A life-threatening or rare illness, disease or injury is not only physically, emotionally and spiritually overwhelming, but it's also financially devastating -- even to those with medical insurance. When someone we know experiences a devastating illness, especially if it happens to be a child, it can make us feel helpless. But there are many resources available to raise money to help a sick child, such as starting a fundraising group.
Talk to the family of the sick child before you form a fundraising group to learn their needs and ensure you respect their wishes. Discuss your willingness and ability to help and your ideas for how to raise funds. This helps focus your efforts and target your actions to get the best results, and also helps you avoid duplicating any efforts the family’s friends and relatives may already have started.

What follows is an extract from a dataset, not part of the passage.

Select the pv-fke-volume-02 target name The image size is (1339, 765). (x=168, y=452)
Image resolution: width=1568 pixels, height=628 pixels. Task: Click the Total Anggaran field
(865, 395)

Reach out to find people who care about helping and who have good organizing and communication skills. Start a phone tree of friends and neighbors, send handwritten invitations, or create a group on Facebook and invite your Facebook friends to join. Look into online resources specifically for organizing fundraising efforts, such as Causes.com or Crowdrise.com.
Use YouTube to communicate your efforts to start a group to raise funds for a sick child. Video is a quick and engaging media. Use privacy settings to target only people you personally know, or create a public invitation to join your group. Start a daily, weekly or monthly YouTube campaign chronicling your fundraising efforts and the child’s experiences.
Contact local lawyers, banks and other businesses to let them know about your newly forming group. Ask them to join your group as sponsoring members, reminding them that this is not only an opportunity to help a local family in need, but also a way to build goodwill that will get them publicity.
Seek publicity by contacting local publications and news stations about the sick child’s story and your efforts to form a fundraising group. Don’t be shy about asking for help to get the word out about what you’re doing, especially if the child has a limited time to get the medical help necessary to survive.